My painting this spring has felt unsatisfactory. When my students tell me that, I always encourage them to return to first principles. It finally dawned on me that my studio hasn’t been in order since mid-August when I left for Alaska. Some artists thrive on disorder but I am not one of them. For the past two weeks I’ve focused on integrating the things I brought from Rochester into my Rockport studio. Finally, on the eve of my trip back to western New York, I organized my paints.
My paint-makers, RGH Artists’ Oil Paints, have discontinued one of my favorite pigments, a deep quinacridone red-violet. It is a sort of higher-chroma, more permanent version of alizarin crimson. I could buy it elsewhere, but I’m very partial to this brand.
I decided to mix up all my quinacridone pigments and see if I could make a decent analog of this much-loved paint. These consisted of quinacridone-based carmine, red, red-violet, and two violets. I felt comfortable doing this because they’re really all the same pigment in different formulations.
If I were doing it again, I would use two quinacridone reds to one quinacridone violet instead of the 1.5:1 balance I used, but since I mixed about 425 ml this time, I don’t expect I’ll need to do worry about it soon.
With the exception of two colors—quinacridone violet and Prussian blue—I carry my field paints in a plastic pill box. The violet and blue are both high-stain colors and tend to leak across the box. That means that once in a blue moon I have to tube some of these colors. I don’t like tubing pain. I am thinking of finding some surplus jars that I could use to carry these colors in, just like a Paint-by-Number kit.

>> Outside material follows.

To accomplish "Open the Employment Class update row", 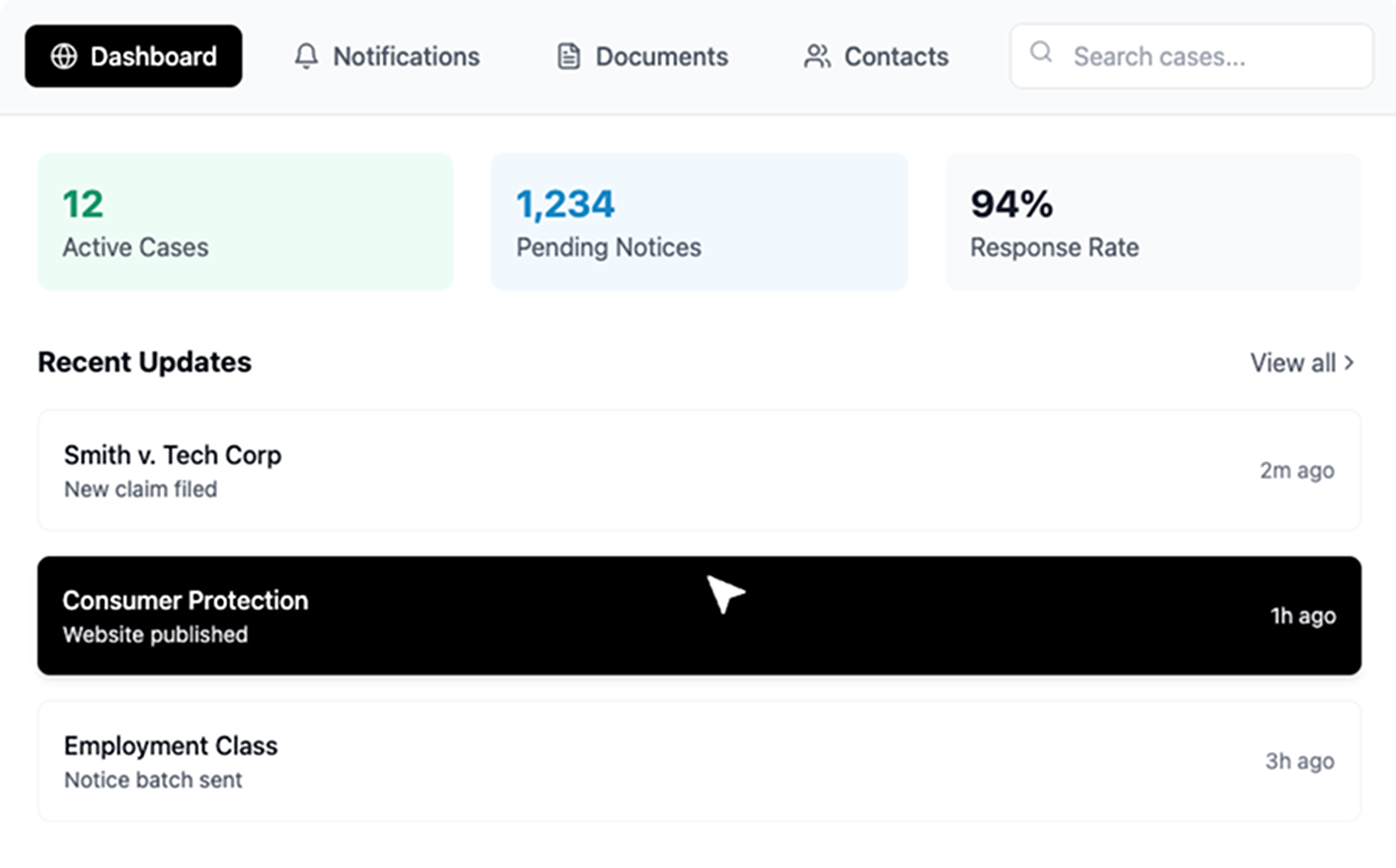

Over time, all paints tend to separate. In a tube, you’re out of luck; all you can do is squeeze out the paint and try to jolly the separated parts back together. When you keep paint in jars, you can just rewhip it and it’s just like new. It being spring, I did that with each of my paints before repacking my box.
This morning I’m in Buffalo, preparing to head to Rochester to paint with some of my former students. My kit is ready to go!